◆ **What you are asked to do**
Format the records, from their start through the line containing "Action: tap(233, 438)", as a numbered list, omitting blank lines and leaving out the pictures.

◆ **Information supplied**

════════

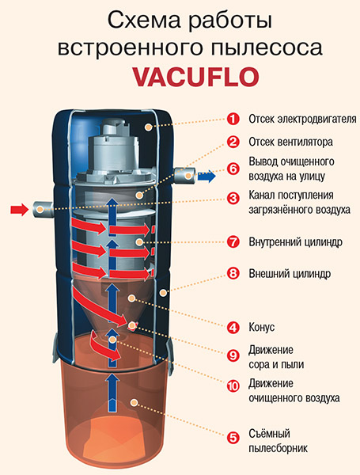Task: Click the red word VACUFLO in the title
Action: tap(196, 77)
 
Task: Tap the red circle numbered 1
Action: tap(233, 119)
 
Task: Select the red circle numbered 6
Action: tap(233, 169)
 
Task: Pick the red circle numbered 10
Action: tap(233, 386)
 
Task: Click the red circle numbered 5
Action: tap(233, 438)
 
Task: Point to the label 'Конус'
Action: tap(262, 327)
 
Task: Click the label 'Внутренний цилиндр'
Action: tap(295, 242)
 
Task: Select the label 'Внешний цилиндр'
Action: tap(290, 274)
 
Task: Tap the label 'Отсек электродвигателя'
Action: tap(302, 119)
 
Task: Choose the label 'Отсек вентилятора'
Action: tap(290, 142)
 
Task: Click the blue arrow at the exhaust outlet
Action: tap(207, 177)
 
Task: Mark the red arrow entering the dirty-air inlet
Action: tap(19, 209)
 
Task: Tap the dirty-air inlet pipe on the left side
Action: tap(43, 209)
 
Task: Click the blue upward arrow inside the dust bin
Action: tap(112, 393)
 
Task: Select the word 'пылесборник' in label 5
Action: tap(278, 448)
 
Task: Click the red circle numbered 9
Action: tap(233, 355)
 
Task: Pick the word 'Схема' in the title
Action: tap(144, 21)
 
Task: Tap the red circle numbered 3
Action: tap(233, 199)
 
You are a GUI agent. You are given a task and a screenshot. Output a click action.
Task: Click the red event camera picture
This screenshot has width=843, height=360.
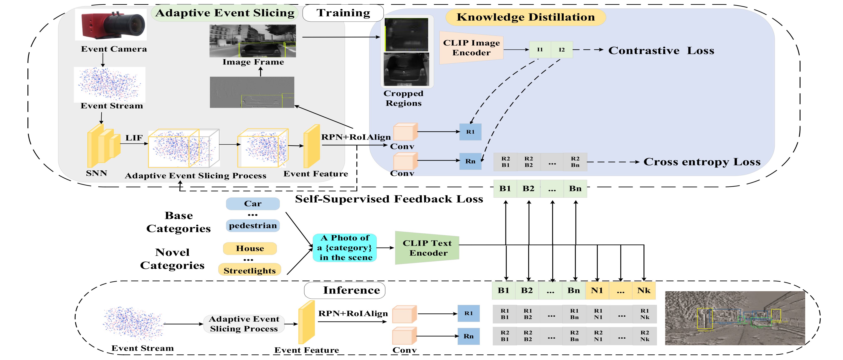111,24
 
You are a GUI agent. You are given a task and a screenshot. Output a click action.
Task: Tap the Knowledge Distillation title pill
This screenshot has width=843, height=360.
526,17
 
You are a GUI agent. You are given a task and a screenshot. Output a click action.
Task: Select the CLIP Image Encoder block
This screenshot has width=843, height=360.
471,48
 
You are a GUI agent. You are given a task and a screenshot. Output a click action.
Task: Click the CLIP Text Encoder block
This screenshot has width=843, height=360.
427,248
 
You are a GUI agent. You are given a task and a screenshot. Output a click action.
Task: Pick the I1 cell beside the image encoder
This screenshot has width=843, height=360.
540,50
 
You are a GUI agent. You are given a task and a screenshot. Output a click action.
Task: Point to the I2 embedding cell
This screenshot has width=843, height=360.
562,50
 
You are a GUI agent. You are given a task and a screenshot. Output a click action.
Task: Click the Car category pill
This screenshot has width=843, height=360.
253,203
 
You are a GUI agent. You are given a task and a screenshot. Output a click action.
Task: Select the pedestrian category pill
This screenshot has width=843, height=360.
253,226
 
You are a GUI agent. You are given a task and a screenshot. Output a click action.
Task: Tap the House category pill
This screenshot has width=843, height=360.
250,248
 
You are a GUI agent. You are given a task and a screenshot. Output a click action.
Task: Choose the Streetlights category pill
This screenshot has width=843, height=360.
249,270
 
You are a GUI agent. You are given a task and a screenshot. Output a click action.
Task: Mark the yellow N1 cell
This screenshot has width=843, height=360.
597,290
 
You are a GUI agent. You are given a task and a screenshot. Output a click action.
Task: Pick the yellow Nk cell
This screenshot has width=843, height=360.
644,290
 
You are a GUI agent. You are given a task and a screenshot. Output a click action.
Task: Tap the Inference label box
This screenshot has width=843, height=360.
345,290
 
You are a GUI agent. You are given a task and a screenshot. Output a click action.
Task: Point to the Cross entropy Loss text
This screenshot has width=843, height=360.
702,162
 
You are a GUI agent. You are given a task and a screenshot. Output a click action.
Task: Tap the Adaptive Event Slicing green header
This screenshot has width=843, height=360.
225,13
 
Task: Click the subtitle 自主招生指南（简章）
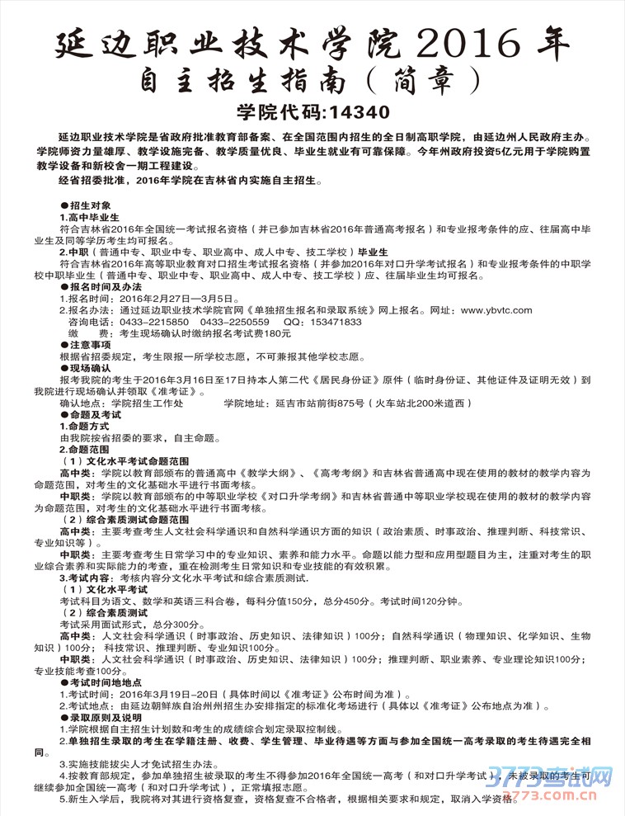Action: pyautogui.click(x=313, y=80)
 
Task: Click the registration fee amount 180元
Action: pyautogui.click(x=275, y=333)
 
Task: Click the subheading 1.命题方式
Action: pyautogui.click(x=84, y=427)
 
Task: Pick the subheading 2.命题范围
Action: pyautogui.click(x=84, y=450)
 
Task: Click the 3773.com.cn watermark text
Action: pyautogui.click(x=557, y=796)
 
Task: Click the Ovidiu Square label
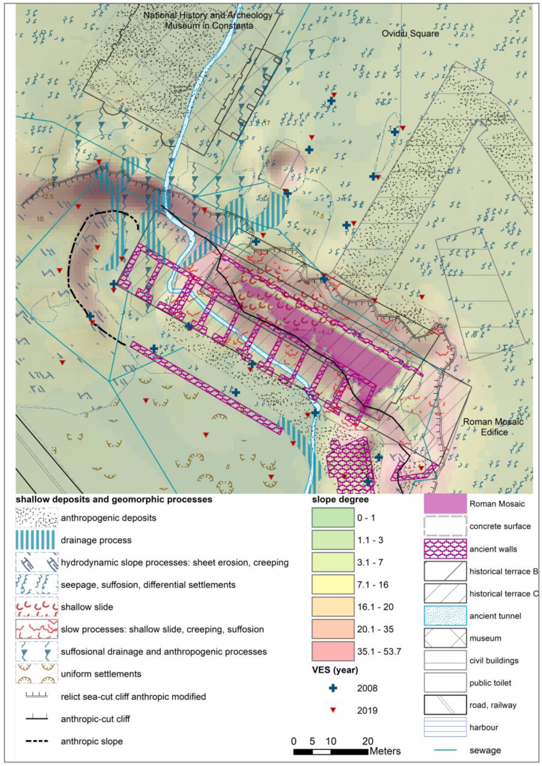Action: click(410, 34)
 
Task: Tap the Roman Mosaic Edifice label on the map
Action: click(493, 427)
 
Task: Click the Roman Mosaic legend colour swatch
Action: click(445, 504)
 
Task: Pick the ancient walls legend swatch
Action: click(445, 549)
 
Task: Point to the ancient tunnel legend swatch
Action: click(445, 616)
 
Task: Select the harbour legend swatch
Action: click(445, 727)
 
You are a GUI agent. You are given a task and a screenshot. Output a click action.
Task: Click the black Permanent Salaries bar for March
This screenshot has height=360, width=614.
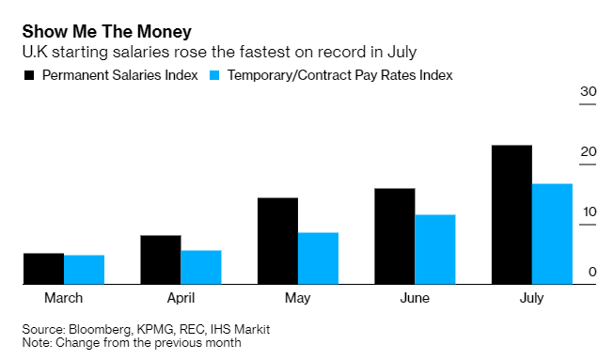pos(43,268)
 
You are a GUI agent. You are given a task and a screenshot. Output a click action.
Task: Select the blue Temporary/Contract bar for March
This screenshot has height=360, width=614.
pos(84,269)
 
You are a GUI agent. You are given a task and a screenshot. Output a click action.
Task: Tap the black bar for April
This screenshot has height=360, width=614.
pos(161,259)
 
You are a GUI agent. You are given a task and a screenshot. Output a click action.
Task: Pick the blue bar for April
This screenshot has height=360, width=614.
pos(200,267)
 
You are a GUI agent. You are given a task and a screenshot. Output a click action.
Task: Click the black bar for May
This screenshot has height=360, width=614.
pos(277,241)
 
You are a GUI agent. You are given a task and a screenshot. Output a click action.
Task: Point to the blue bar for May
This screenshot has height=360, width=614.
pos(318,258)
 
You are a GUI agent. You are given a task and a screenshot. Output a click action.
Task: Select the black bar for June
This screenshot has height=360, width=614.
pos(395,236)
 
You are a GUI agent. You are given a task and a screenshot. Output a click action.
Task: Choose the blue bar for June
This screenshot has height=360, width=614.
pos(434,249)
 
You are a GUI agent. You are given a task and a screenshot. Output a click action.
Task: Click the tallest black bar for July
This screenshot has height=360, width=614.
pos(512,214)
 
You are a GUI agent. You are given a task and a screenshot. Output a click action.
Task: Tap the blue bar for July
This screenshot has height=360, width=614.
pos(552,233)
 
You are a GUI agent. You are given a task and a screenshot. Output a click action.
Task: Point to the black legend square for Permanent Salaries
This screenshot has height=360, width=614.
pos(29,74)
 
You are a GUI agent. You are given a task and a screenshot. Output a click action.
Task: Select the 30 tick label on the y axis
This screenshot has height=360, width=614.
pos(589,91)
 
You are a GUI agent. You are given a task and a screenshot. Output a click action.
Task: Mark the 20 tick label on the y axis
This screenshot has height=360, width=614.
pos(589,151)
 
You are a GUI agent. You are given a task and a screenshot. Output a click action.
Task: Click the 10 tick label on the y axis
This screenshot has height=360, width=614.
pos(589,211)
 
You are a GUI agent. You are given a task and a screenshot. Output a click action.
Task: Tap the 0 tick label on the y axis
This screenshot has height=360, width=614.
pos(592,272)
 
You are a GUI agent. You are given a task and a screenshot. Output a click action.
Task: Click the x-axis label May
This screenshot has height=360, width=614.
pos(297,298)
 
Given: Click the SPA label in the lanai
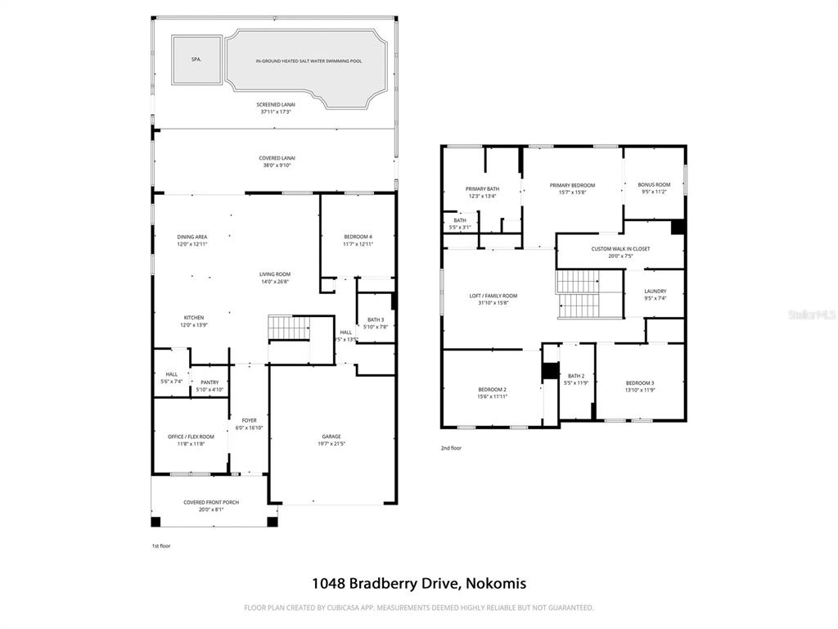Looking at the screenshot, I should [196, 60].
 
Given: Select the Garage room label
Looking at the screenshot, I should [331, 437].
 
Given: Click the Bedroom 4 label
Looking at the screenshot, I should [358, 237].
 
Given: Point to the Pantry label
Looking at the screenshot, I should [210, 382].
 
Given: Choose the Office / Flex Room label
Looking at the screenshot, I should [191, 437].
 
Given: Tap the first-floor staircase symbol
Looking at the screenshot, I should [289, 328].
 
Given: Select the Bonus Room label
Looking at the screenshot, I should [654, 185].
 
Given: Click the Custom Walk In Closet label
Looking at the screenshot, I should [620, 248].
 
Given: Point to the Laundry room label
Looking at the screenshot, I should [655, 291].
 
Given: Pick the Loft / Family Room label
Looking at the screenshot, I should [493, 296].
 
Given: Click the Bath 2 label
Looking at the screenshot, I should [576, 376].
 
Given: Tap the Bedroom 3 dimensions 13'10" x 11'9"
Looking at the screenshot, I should [640, 390].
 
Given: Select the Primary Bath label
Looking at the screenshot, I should [482, 188].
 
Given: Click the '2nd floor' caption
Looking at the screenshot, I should [452, 448].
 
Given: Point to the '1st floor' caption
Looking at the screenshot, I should [161, 545].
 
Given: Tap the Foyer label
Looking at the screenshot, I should [249, 420].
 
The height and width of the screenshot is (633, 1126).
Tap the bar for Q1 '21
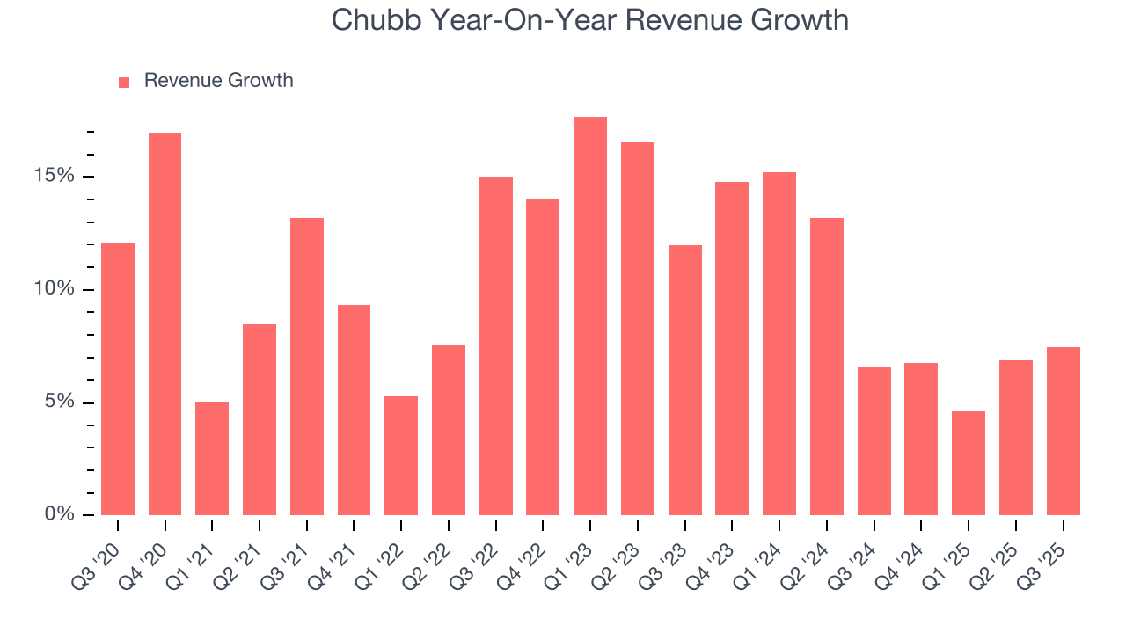click(212, 458)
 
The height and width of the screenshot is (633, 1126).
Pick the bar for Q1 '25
click(968, 463)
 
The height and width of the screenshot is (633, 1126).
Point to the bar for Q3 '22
click(495, 346)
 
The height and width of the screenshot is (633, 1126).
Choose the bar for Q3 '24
click(874, 441)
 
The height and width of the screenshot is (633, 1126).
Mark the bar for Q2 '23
click(637, 328)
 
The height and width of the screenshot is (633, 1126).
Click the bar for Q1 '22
click(401, 455)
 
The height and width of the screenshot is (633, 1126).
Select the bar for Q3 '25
click(1063, 431)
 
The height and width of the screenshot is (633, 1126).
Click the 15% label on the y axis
click(55, 176)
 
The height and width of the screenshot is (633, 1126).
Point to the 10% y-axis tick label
click(55, 289)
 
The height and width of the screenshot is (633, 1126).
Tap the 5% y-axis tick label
click(60, 402)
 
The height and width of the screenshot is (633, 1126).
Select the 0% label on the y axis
click(60, 514)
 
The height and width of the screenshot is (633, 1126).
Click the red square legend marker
click(124, 82)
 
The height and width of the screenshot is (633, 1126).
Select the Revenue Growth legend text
click(218, 81)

════════

◆ **The response**
1. Task: Click the red word VACUFLO in the title
2. Action: tap(196, 77)
3. Task: Tap the red circle numbered 1
4. Action: tap(233, 119)
5. Task: Select the red circle numbered 6
6. Action: tap(233, 169)
7. Task: Pick the red circle numbered 10
8. Action: tap(233, 386)
9. Task: Click the red circle numbered 5
10. Action: tap(233, 438)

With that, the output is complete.